═══ Supplied material ═══

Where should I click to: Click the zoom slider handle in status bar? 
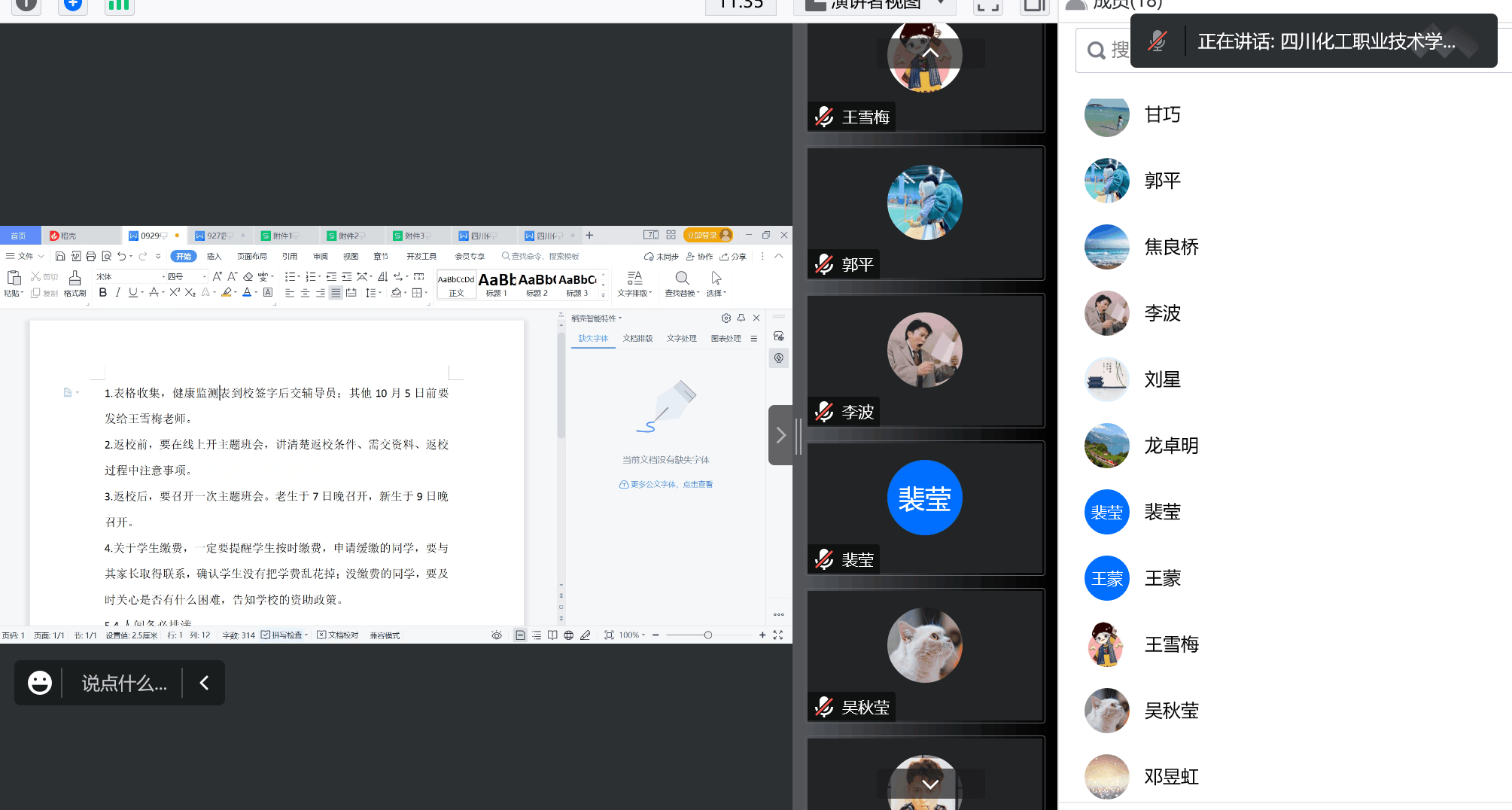pos(707,635)
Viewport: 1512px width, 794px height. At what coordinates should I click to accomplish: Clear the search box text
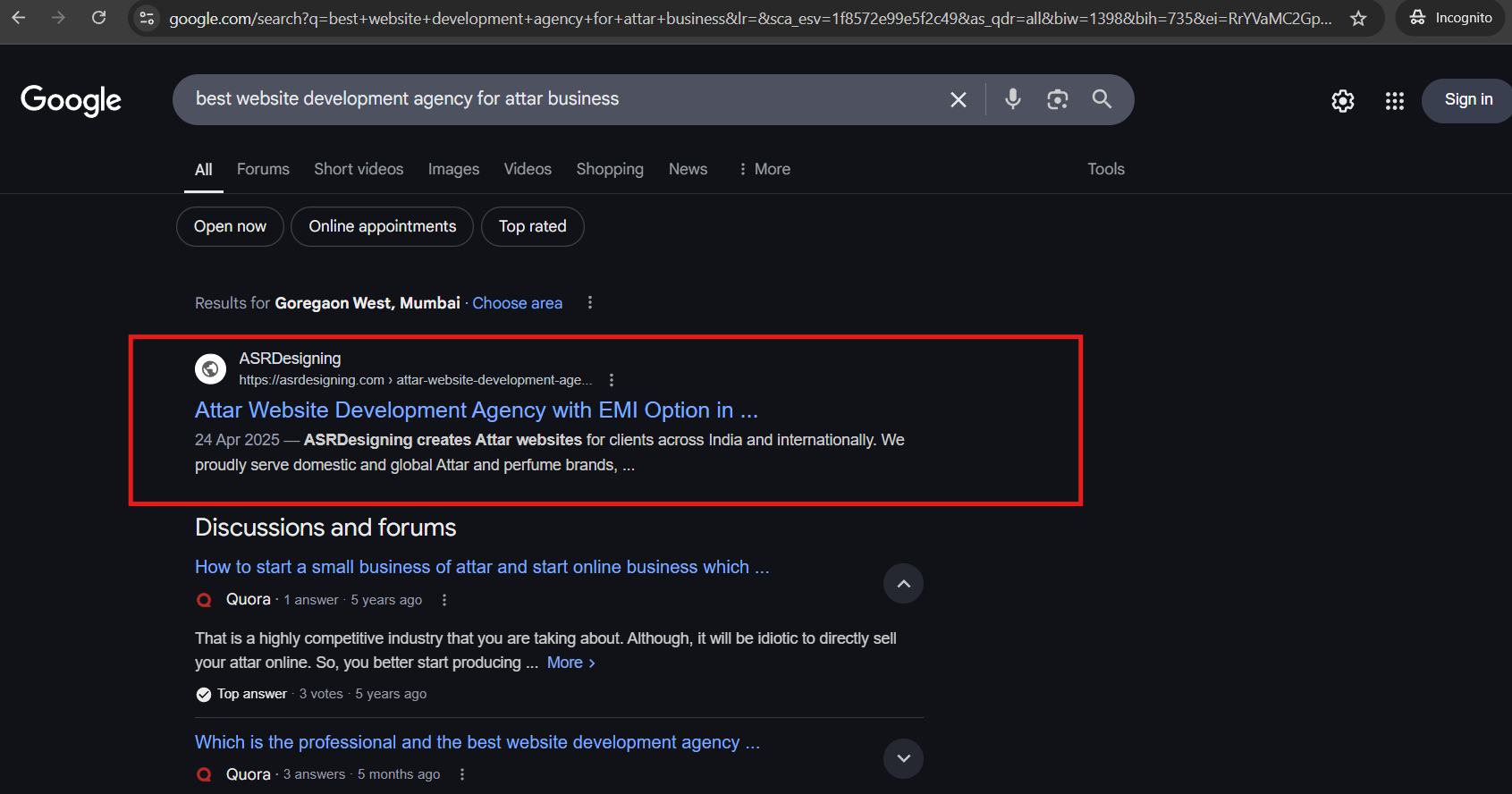click(x=958, y=99)
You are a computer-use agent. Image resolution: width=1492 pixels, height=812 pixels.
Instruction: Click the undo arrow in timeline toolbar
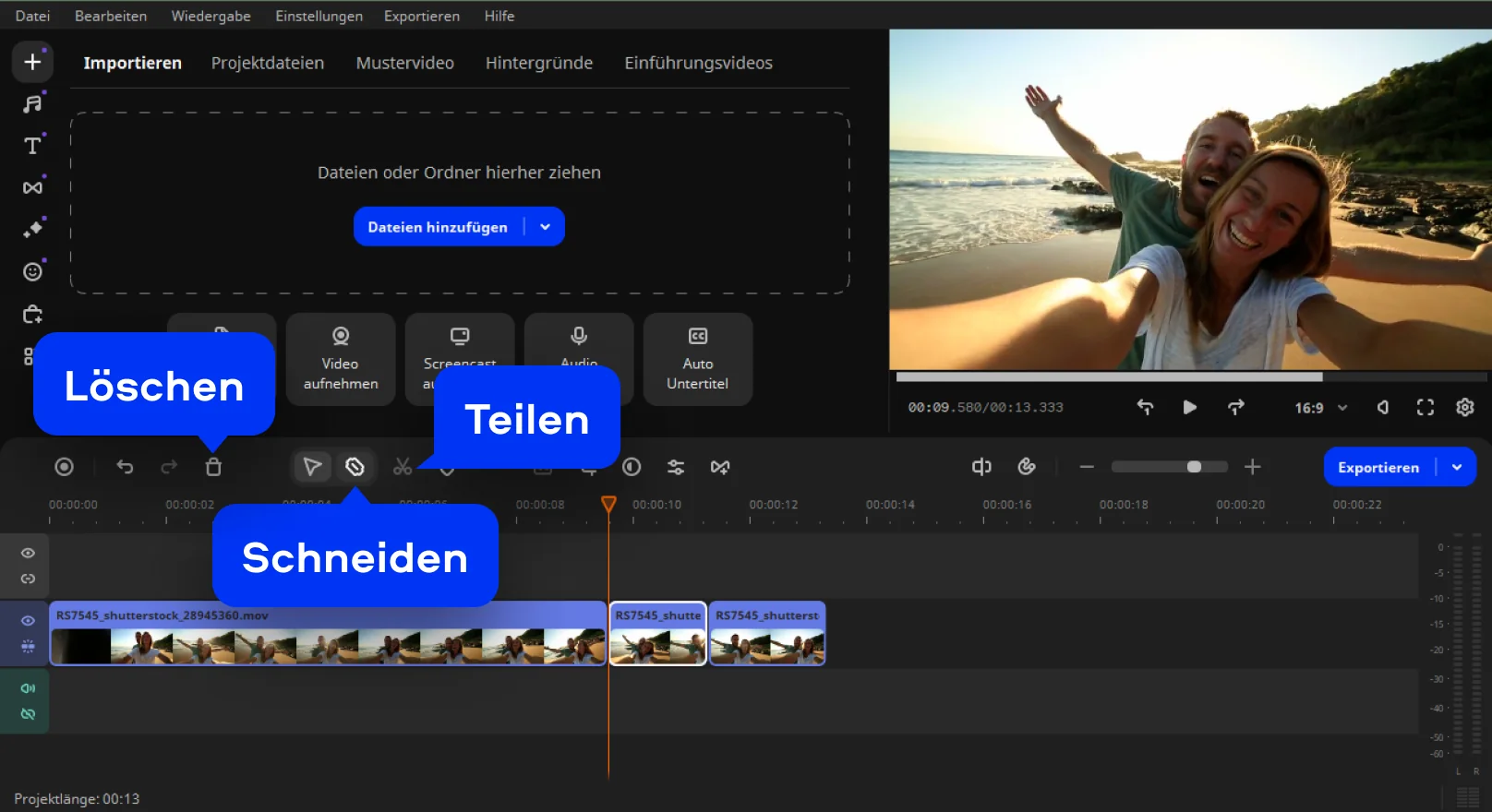point(125,467)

═══

Reproduce all of the lines above, requests included, and shift every coordinate value in the answers by -73. Omit the pictures from your response.

Where should I click to: Click the zoom slider handle in status bar? 
pos(634,562)
Viewport: 1512px width, 794px height. At what coordinates should I click to accomplish: Clear the search box text
click(x=885, y=26)
You are a computer-use agent. Image resolution: width=1492 pixels, height=812 pixels.
Instruction: Click the undo arrow in timeline toolbar
point(52,394)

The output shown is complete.